To understand why ageing has this effect, in a previous project we compared the genes are turned on and off in bone marrow stem cells obtained from young and old mice. We discovered that there are two sets of genes that seem to be more active in old bone marrow stem cells. To check that these genes were really important, we looked at the 'production' line of cell components that they code for. We found that if we tampered with these production lines, we were able to revert some of the age-related effects in the bone marrow cells.

In this project, we want to understand better how we can adjust these production lines to really revert the effects of ageing in bone marrow stem cells. In particular, we want to understand how tampering with one of these production lines (known as TGFbeta signalling pathway) can lead to an increased production of white blood cells and better protection against infections. We are also interested in understanding how tampering with both production pathways can increase the production of red blood cells.

Ultimately, we hope that by understanding better how these two production lines interfere with the normal work of bone marrow stem cells, we may be able to devise ways to reverse it, and hopefully help patients affected by these conditions.

Ageing of the hematopoietic system is associated with declining erythropoiesis and lymphopoiesis, leading to decreased adaptive immunity and frequent anemia, together contributing to multiple age-related morbidities, including cognitive decline, decreased muscle strength, cardiovascular problems and susceptibility to infection.

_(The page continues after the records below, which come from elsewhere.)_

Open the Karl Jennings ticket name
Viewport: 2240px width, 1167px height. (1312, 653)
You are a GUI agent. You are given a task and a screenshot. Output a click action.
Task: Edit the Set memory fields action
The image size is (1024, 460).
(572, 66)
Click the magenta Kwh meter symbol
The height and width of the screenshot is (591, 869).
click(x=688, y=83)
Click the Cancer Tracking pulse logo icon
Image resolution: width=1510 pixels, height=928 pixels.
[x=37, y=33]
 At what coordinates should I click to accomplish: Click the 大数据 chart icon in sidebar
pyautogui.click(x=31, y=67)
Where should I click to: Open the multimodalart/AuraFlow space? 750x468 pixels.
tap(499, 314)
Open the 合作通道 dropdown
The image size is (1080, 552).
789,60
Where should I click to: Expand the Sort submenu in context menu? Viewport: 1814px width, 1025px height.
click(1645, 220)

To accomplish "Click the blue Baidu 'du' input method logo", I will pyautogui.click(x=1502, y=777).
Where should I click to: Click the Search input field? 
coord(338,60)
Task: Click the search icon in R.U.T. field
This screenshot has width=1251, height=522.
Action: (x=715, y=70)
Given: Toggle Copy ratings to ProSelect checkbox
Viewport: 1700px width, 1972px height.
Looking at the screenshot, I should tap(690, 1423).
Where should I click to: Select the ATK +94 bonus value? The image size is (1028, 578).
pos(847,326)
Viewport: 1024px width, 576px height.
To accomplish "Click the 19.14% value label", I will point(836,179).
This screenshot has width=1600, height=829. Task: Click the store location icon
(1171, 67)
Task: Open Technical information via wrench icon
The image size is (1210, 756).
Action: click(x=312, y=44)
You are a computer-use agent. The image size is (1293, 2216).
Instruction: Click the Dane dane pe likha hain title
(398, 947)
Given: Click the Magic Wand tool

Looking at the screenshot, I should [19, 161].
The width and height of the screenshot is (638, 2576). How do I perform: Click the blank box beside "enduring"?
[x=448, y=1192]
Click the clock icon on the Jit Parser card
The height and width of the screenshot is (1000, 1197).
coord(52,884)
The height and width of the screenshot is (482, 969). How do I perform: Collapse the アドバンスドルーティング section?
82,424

Using an unbiased approach to the identification of changes to the aged bone marrow microenvironment we identified the IL-6 and TGFbeta signalling pathways as up-regulated. We found that TGFbeta signaling plays a key role in sustaining increased HSC platelet priming in aged mice, as pharmacological inhibition of TGFbetaR1 lead to decreased HSC numbers and strong depletion of HSC platelet priming. Importantly, this was accompanied both by increased lymphoid priming of MPPs and rebalancing of HSC output in competitive repopulation assays, indicating that TGFbetaR1 inhibition provides a means to improve lymphopoiesis in aged hematopoiesis. In the present proposal we will measure the stability of the rebalancing of HSC lineage output after TGFbetaR1 inhibitor withdrawal, as well as the ability of TGFbetaR1 inhibition to improve the output of naïve, antigen-responsive lymphocytes.

In addition, we observed that both IL-6 and TGFbeta signalling contributed to the age-dependent decrease in erythropoiesis: inhibition of IL-6 using a neutralising antibody reversed the age-dependent decline in erythroid progenitor function, whereas TGFbetaR1 inhibition improved erythroid progenitor output. We will therefore now test the ability of combined IL-6 and TGFbetaR1 inhibition to improve erythropoiesis, and in particular to restore peripheral blood hemoglobin levels, as this is the key parameter correlated to age-related multimorbidity.

These studies will determine if TGFbetaR1 and IL-6 inhibition has therapeutic potential in aged hematopoiesis, and since drugs targeting these pathways are available, the potential for clinical application.

Given the considerable and increasing health burden associated with immune-senescence, we anticipate that there will be considerable interest for translational research and drug development in this area. The proposed research therefore has the potential to benefit the UK biotech area, and we will interact with the appropriate structure within Oxford and surroundings to achieve this (Oxford Innovation, Lab282 (www.lab282.org)).

This project also has the potential to improve population health, a significant benefit to the general public, and to reduce hospitalisation costs for respiratory infections, another public benefit. This will be explored in collaboration with local haematologists through the Oxford Biomedical Research Centre and Oxford Centre for Hematology.